The next N line contains M single-spaced elements (0 or 1).
Output Format:
For each test case, the modified matrix is printed.
The output for each test case is in a separate line.
Constraints:
1 <= T <= 10
1 <= N, M <= 200
Where N and M are the number of rows and columns respectively.
Approaches
The main idea behind this approach is that we use two temporary arrays, row[N] and col[M], to keep a track of the rows and columns which should be set to 1. Initially, both the arrays are initialized as 0.
Now, we traverse the given matrix and whenever we find a cell Mat[i][j] with value 1, we set row[i] = 1 and col[j] = 1.
After this traversal, we again traverse the given matrix and for each cell Mat[i][j], we check if either of row[i] or col[j] is 1. If either of the two values is 1, we set the value of the cell in the given matrix to 1.
The idea behind this approach is to make the solution space efficient by using the first cell of every row and column as a flag. This flag would determine whether the row or column should be set to 1. The algorithm for this approach is as follows :
- We iterate over the given matrix and mark the first cell of a row i and first cell of a column j as 1, if Mat[i][j] = 1.
But, the thing to note here is that the first cell of row and column for the first row and first column is the same i.e. Mat[0][0]. Hence, we use an additional variable, setCol, to tell us if the first column should be set to 1 or not and Mat[0][0] would be used to tell the same for the first row.
The same is shown below:
for (int i = 0; i < N; i++) {
// Since first cell for both first row and first column is the same i.e. matrix[0][0]

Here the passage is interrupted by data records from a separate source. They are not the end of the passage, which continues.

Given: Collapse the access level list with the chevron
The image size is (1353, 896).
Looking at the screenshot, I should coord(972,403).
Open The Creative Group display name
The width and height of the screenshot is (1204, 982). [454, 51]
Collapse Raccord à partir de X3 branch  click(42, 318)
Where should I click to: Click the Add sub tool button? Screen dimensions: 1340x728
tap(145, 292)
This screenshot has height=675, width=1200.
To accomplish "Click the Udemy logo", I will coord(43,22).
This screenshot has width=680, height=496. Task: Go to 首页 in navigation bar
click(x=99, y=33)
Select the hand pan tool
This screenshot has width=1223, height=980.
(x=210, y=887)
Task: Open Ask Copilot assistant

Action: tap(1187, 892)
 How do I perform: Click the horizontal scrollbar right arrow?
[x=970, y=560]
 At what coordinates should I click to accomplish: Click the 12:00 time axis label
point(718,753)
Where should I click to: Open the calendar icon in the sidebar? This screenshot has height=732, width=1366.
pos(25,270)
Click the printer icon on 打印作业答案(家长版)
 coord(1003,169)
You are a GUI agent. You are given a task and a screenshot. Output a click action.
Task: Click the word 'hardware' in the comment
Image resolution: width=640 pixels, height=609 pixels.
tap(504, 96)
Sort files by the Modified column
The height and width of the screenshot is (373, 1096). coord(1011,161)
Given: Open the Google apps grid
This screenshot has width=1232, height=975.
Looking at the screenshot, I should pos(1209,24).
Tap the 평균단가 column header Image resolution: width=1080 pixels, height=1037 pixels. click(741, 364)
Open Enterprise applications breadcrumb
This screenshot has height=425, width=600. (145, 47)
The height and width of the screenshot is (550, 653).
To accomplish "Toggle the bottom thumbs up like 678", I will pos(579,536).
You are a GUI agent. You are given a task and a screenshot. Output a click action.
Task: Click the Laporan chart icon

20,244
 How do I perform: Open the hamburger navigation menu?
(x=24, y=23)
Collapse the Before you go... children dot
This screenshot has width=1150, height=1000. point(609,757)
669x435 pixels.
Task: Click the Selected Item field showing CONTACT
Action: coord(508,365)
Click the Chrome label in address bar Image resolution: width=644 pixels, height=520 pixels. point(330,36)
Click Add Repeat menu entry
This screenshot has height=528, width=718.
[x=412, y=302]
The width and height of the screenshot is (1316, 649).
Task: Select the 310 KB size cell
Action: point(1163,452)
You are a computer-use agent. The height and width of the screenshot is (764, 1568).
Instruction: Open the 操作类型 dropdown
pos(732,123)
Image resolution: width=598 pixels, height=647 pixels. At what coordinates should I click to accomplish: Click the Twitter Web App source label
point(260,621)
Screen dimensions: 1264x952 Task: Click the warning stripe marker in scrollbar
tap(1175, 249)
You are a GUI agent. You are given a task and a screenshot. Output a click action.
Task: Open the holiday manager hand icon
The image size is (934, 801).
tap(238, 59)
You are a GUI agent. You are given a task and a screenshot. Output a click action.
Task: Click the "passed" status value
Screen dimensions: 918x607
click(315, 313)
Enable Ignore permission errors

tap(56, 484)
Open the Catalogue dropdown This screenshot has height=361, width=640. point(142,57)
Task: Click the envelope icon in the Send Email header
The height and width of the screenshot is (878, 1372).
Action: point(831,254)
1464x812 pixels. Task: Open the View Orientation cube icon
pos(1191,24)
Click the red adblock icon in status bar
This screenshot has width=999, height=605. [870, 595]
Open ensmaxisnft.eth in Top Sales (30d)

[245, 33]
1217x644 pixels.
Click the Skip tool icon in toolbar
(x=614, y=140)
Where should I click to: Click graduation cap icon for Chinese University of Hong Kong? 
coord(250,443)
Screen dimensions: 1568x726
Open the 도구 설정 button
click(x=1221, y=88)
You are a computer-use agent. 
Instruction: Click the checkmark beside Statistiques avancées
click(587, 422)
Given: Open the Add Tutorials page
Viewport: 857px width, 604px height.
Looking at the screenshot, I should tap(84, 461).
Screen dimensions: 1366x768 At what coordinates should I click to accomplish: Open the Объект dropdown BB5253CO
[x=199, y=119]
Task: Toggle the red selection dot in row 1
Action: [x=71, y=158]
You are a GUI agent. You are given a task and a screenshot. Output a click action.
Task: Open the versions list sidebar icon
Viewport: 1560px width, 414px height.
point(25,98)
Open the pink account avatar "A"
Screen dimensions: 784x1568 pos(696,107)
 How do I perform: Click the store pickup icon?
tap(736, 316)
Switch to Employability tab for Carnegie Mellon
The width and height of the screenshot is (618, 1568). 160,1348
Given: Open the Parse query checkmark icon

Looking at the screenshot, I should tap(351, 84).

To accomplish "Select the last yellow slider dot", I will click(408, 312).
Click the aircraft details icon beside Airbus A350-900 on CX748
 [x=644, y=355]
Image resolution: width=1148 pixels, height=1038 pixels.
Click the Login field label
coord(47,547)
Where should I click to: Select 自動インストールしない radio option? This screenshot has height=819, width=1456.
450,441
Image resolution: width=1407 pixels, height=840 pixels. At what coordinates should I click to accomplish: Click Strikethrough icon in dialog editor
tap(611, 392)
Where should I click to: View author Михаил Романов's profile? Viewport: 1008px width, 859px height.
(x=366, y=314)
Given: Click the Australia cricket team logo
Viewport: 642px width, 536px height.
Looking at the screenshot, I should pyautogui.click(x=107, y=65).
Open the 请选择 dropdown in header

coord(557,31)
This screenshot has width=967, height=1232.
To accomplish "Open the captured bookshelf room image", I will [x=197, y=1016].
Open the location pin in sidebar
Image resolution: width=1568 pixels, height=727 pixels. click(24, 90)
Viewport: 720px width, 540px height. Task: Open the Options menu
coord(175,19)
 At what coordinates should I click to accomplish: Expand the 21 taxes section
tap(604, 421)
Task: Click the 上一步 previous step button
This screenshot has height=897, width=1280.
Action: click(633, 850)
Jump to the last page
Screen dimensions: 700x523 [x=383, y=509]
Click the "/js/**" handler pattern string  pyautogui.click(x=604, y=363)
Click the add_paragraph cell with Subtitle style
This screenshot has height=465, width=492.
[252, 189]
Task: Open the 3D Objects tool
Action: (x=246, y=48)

// We can use an additional variable setCol for the first column.
if (Mat[i][0] == 1) {
isCol = true;
}
for (int j = 1; j < M; j++) {
// If an element is 1, we set the first element of the corresponding row and column to 0
if (Mat[i][j] == 1) {
Mat[0][j] = 1;
Mat[i][0] = 1;
}
}
}
- Now, we again iterate over the original matrix starting from the second row and second column i.e. Mat[1][1] onwards. For every cell we check if its row or column has been marked earlier by checking the respective first row cell or first column cell. If any of them was marked, we set the value in the cell to 1.
- We then check if Mat[0][0] == 1, if this is the case, we mark the first row as 1.
- And finally, we check if the first column was marked, we make all entries in it as 1.